Downtown Rockford, Illinois.
Rockford, Illinois. Photo courtesy R1 Planning Council.

Washington State University researchers have received a $3 million Department of Energy grant to enhance power grid resilience for underserved communities in the face of extreme weather. 

Led by Anamika Dubey, Huie-Rogers Endowed Chair and associate professor in the School of Electrical Engineering and Computer Science, the researchers will work with community members to come up with solutions for when power outages occur due to extreme weather events. The proposed solutions are tailored to enhance the power grid resilience for underserved communities, which are more vulnerable to income and health-related damages that follow power outages. The project, which will be demonstrated in Rockford, Illinois, aims to help utilities better meet power needs in the communities that face the biggest challenges. 

“It’s not about restoring the grid quickly,” said Dubey, who holds a joint appointment with Pacific Northwest National Laboratory. “It’s more about restoring the consumers quickly and sustaining them while we are working on restoring the grid.” 

Like many communities in the Midwest, the Rockford area often suffers in summer months from powerful thunderstorms and high winds that knock out power, and these types of extreme weather events are becoming more common. 

After an extreme weather event, utilities can usually restore about 90% of an area’s power within a few days, but full restoration can take several weeks. Underserved communities, in particular, can be unequally affected by the outages, and people there have the least resources to manage in an emergency, says Dubey.

In the case of the selected focus area in the city of Rockford, the community has a high percentage of low-income, racial/ethnic minority households that have to pay a greater percentage of their income for energy costs than average for the state. For the majority of the community, the employment and high school graduation rates are also low compared to the rest of the city, and when an outage occurs, they have fewer resources to make quick adjustments. 

“We can make the power grid as resilient as we want at a very high cost, but the cost is a big factor when we look into critical infrastructure systems,” said Dubey. “Many folks do not have the resources to work with when there is an extreme event or outage. They might be struggling with general reliability challenges as well.”

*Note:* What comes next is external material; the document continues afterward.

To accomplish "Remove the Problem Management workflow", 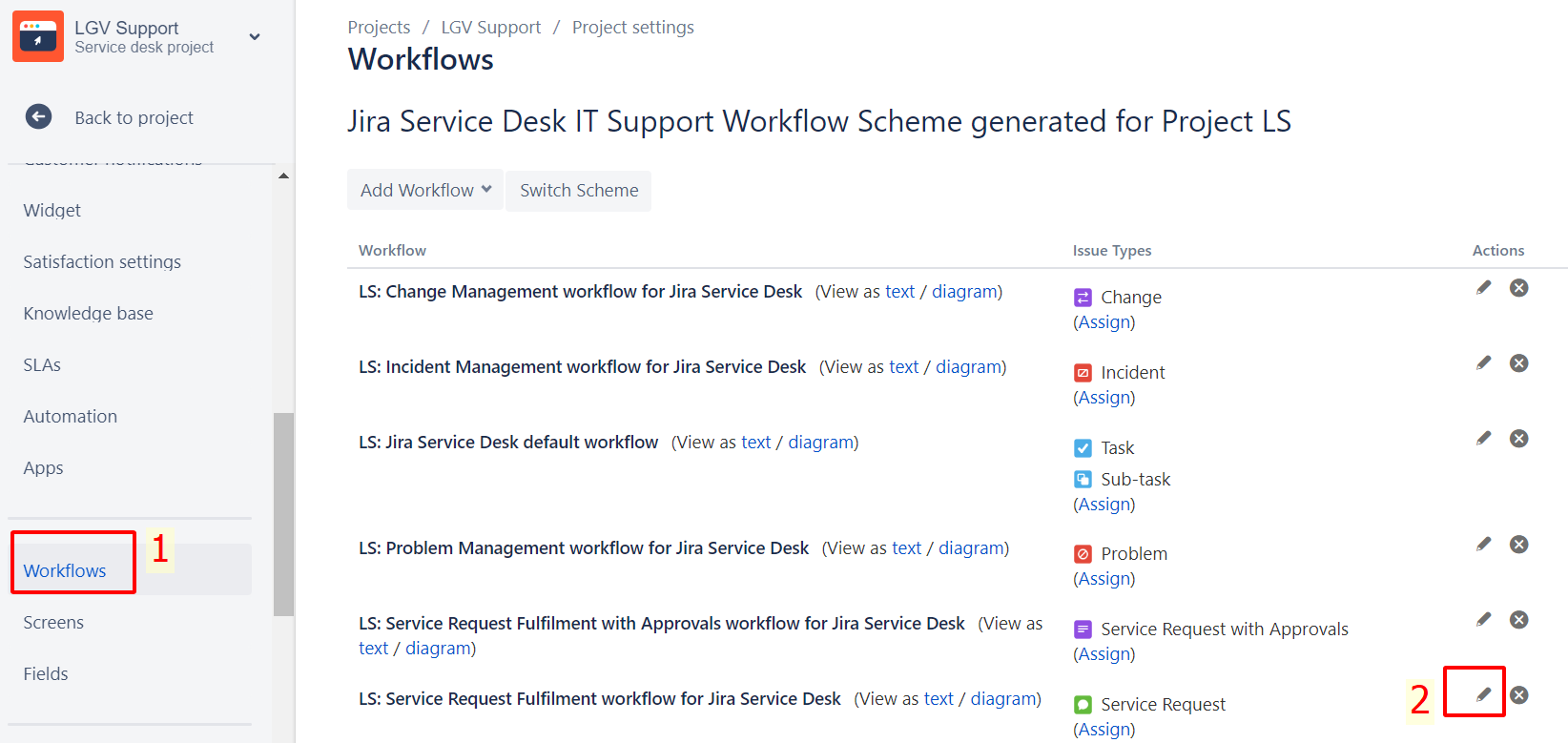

As part of the project, the researchers will develop a framework to quantify and enhance the resiliency of the selected focus area in the city of Rockford, using local and distributed energy resources and distribution automation tools. The technology will include automated solar and battery-powered islands that can restore power to critical assets in an extreme event. The researchers will use predictive intelligence so that restoration schemes can be enabled automatically. These solutions will also include predicting future power outages and assisting the community stakeholders in developing a stronger disaster response strategy. 

Extreme weather events that impact the power grid are happening more often than ever, says Dubey. 

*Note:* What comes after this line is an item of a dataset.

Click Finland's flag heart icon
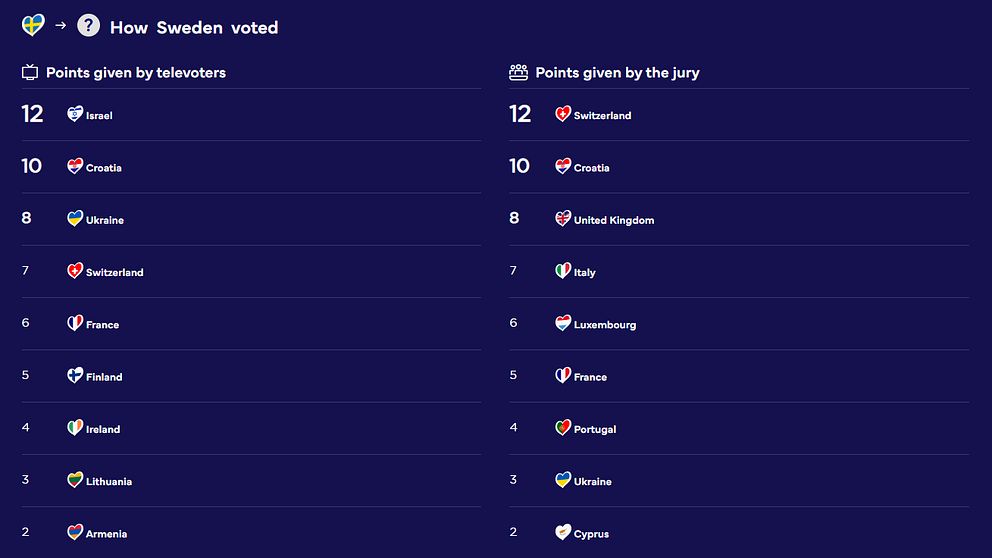pos(75,375)
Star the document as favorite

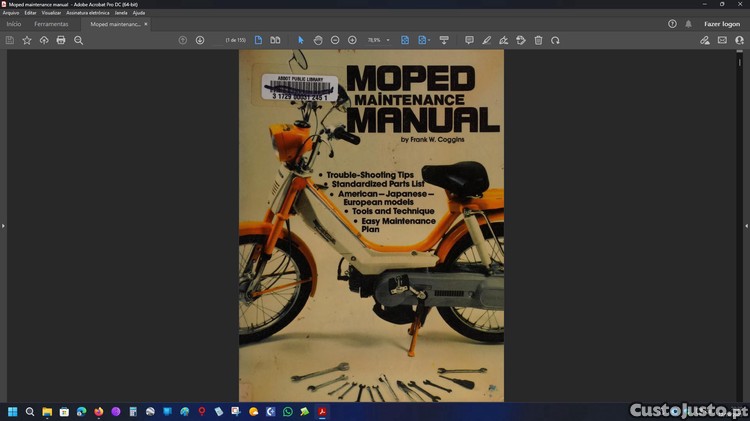[x=27, y=40]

“We should have analytical tools to be able to model them, analyze them, understand and predict their impact, and plan accordingly,” she said. “In general, from a technology perspective, one of the solutions that can truly make the grid resilient is using local resources and localized solutions.”

At the same time, the researchers will be working with community partners to better understand the community’s concerns and to assess which technological solutions are truly helpful for them. 

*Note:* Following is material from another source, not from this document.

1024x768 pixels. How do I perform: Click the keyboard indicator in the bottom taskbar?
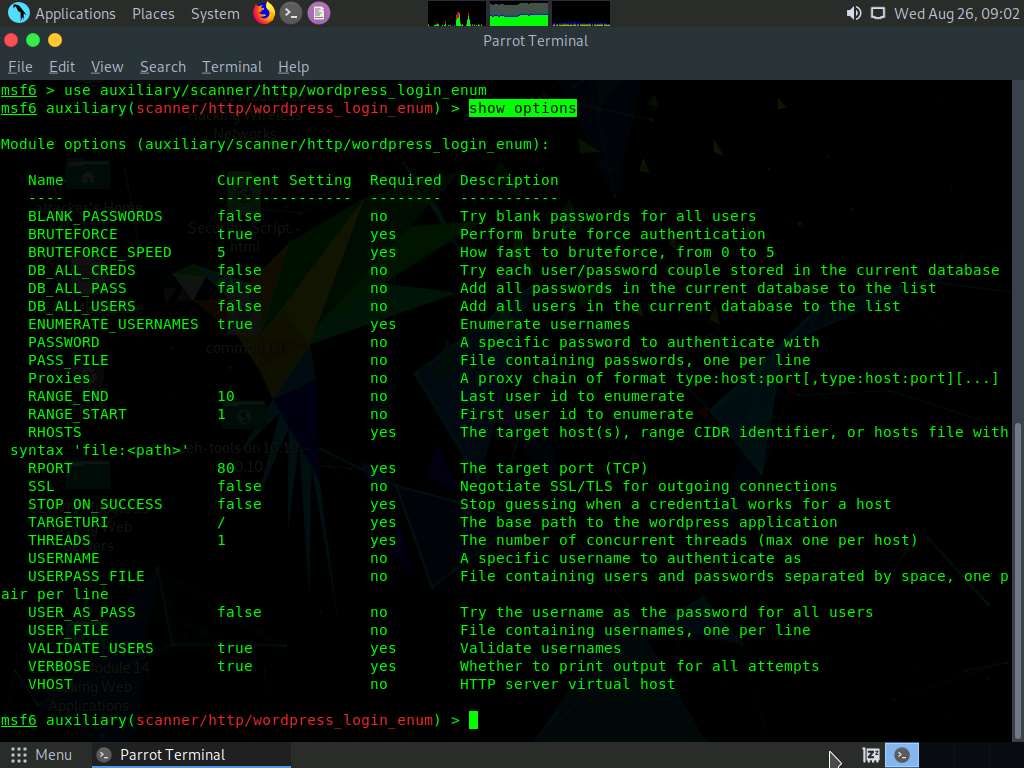point(870,755)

“Resiliency means that we are able to restore the most power as soon as possible,” said Dubey. “Maybe the grid is not fully restored, but at least locally, we can support our communities. We need to provide solutions locally, and we need to provide them in a cost-effective manner. And we have the technology to be able to do that.” 

Dubey has been working on power grid resilience for the past six years. She has published several papers and developed solutions prototypes to integrate and coordinate distributed energy resources, including solar and battery storage, for resilience. By the end of the project, the researchers will implement a field demonstration of their work on a selected distribution feeder in the City of Rockford.

“We were looking for an opportunity to really deploy some of these solutions in actual communities,” she said. “Thanks to this project, now we have the opportunity to do this exactly. Although this is a difficult task, I am excited to see how the solutions will work in the real world.”

The project includes collaborations with Pacific Northwest National Laboratory as part of the Advanced Grid Institute (AGI).  Other project partners include ComEd, the electric utility provider serving more than 4 million customers in Northern Illinois, including the City of Chicago; Region 1 Planning Council, a regional government agency providing cross-jurisdictional, government-to-government collaborative planning across Northern Illinois; Open Energy Solutions (OES), working at the intersection of utility operational, computing, and telecom platforms; Eaton, an intelligent power management company; Altitude Grid, LLC, a women-owned small business in the smart grid industry; and West Virginia University (WVU).